His eyes slowly rose to meet mine as he said softly, “I don’t know, Lib. I honestly don’t know.” We both knew in that moment that our shared vacation planning, days spent in the park with dogs, mornings opening Christmas presents together . . . everything that involved “us,” was dangerously close to becoming a distant memory.
When Eric packed to leave that night for his fourth deployment, neither of us knew what to say or how to act. The relationship—or more accurately, the friendship—had dulled to a point unrecognizable to both of us. We were different people. We hadn’t been living in the same house for almost a year due to the fact that he’d been relocated to California and I opted to stay in Phoenix. We no longer shared the end-of-day moments like most couples. I had friends he’d never met or even heard of. As I walked him into the airport, like I had so many times before, tears were not in my eyes, nor were they in his. We no longer felt like Eric and Libbie—the kids who met in Myrtle Beach more than a decade before. We were just two people who happened to share a stack of bills and a hefty mortgage. There was a suffocating heaviness in both of our hearts, but not because he was leaving. It was because “we” were already gone.

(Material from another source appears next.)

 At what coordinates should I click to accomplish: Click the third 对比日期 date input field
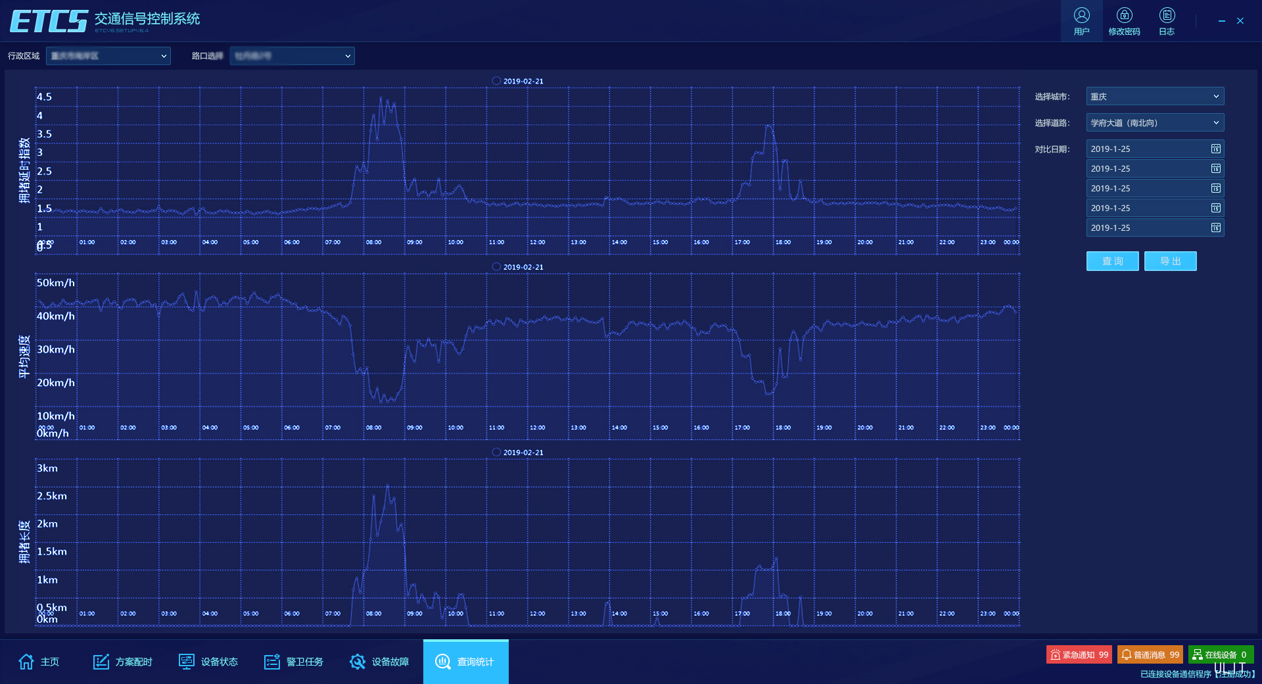[1147, 189]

“Be safe and call me when you get there,” I said.
Five years earlier, in the same scenario, I would have demanded, between giant sobs, that he call me at every possible chance.
He nodded in assurance.
“Don’t forget to feed the dogs when you get home,” he said. It was my turn to nod.

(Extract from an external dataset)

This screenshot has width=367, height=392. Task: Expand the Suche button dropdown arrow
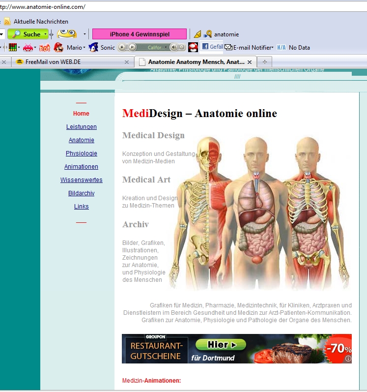46,34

Five years earlier he would have smiled at me and said he’d be thinking of me every second.
“I guess that’s everything?” I said as he pulled down his last large sea bag.
Before, he would have held me in his arms and told me repeatedly that he loved me with all of his heart while he stroked my hair and I soaked his shirt with my tears.
“Yep,” he said. For the first time we didn’t know what to do. Do we kiss? Not wanting to force something that just wasn’t there, he pulled me in and we hugged. It was the last hug we would ever share as husband and wife. We both knew it.
Soon after, there were scheduled phone calls and emails as there had been all those times before, but they were far less frequent and included the bare minimum of details. I shared with him that I had decided to take up playing guitar. He let me know that he was doing really well in his Fantasy Football League. We were skimming the surface of one another’s lives.
With nothing but time, it’s hard to continue to suppress everything you’ve refuted since you were young. I found myself thinking often of my high school days and the afternoons spent in Karen’s bedroom. I retraced my virtual one-night stand repeatedly—reflecting on the words we used, the imagery we created as our bodies intertwined. I allowed myself some much-awaited latitude. I let my mind dwell on the feelings that created a barrier to a successful marriage with a good man. I entertained the thoughts I knew would be challenging for my friends and family to accept, especially my mother. I considered the emotions that seemed foreign to me but were stronger than anything I’d ever felt. My daydreams were daring—pressing on soft lips, meandering down the inviting curves of a faceless woman with a beautiful body.